The town’s big bazaar is really two bazaars:
Verkhnii, the oldest, a sentinel on the hill
since the days of Stalin, some say,
all the way back to the ’30s, when Kazakhstanis died
by the millions in a land of plenty,
forced to farm what they had wandered
since before the Silk Road.
The newer, lower bazaar is called Ozero—Lake—
for until a few years ago, shallow water stood
where rusty tin roofs and blue and white tarpaulins
stretch now in a defiant but futile attempt
to provide shade from the Shymkent sun.
Nothing should grow in this semi-arid desert
except wormwood and shepherd’s bag and camel’s thorn,
but it’s hard to sell those at market.
The Syr Darya was called Yaksart centuries ago
when it was first plumbed, primed, and pumped
to feed the canals that fed the fields,
but the Soviets wanted more than to feed
the people. They wanted cheap clothes.
Now the thirsty mouths of cotton
suck the Celestial Mountains’ glaciers dry
while hundreds of kilometers downstream
the Aral Sea is vanishing before everybody’s eyes.

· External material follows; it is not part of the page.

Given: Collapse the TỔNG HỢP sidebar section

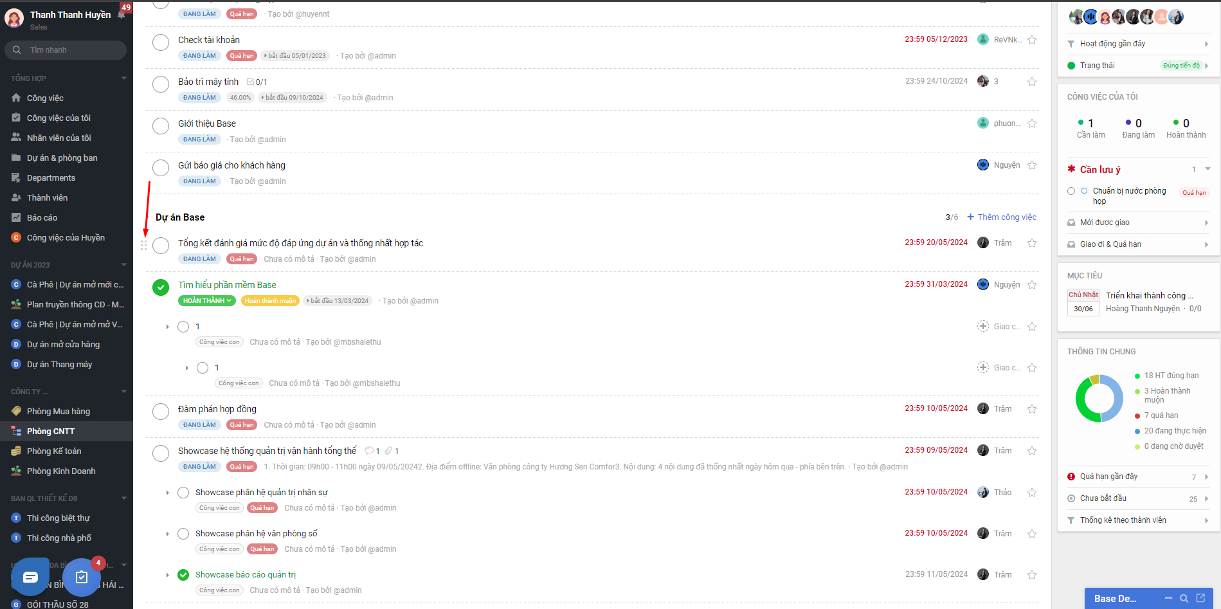Looking at the screenshot, I should pos(124,78).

It’s no trick. It’s simple science
and poetry: ships now ride the sand
hours from the rapidly receding shore.
There’s hardly enough left to fish for metaphors.
But in Shymkent you can buy anything:
chess sets for playing the old men in Central Park,
cut-rate pornography, automotive parts,
pots, pans, boxes of jars for canning,
chains of keys without locks,
rugs (even the region’s famous ones),
fur hats that would keep you warm in Siberia
and cheaper ones made of dog,
candles for when your electricity cuts out,
laundry detergent (Barf is your favorite),
and racks of cheap clothing, most of it
made of polyester in China.
Much of what you can buy comes from China—
tea cups, clocks, radios, shoes
that could never withstand the pothole-
filled streets but which keep
the rows of shoe repairmen busy.
The essentials. They’re cheap
both in price and quality, but much needed
in a country with little industry
of its own.
Anyone older than independence
complains that these
new products aren’t like the old Soviet ones,
though the steep, crooked, and uneven
steps leading to Verkhnii
make you wonder about their nostalgia
for workmanship done under the hammer
and sickle.
But there’s one thing you can buy
reminiscent of the good ol’ days
of collectivism and its bounty: food.
For literally pennies you fill bags
with potatoes, onions, carrots, peppers, eggplant,
a meal that could make anyone forget
they’re selling their lives for pennies.
Since it’s the last of the hot autumn
days before the final chill, babe leto—
Indian summer—you want
the season’s last fruit.
In Ozero, where honking busses swim
through clouds of people, you can find
islands of raspberries, strawberries, a dozen varieties
of apples, apricots, the season’s last grapes.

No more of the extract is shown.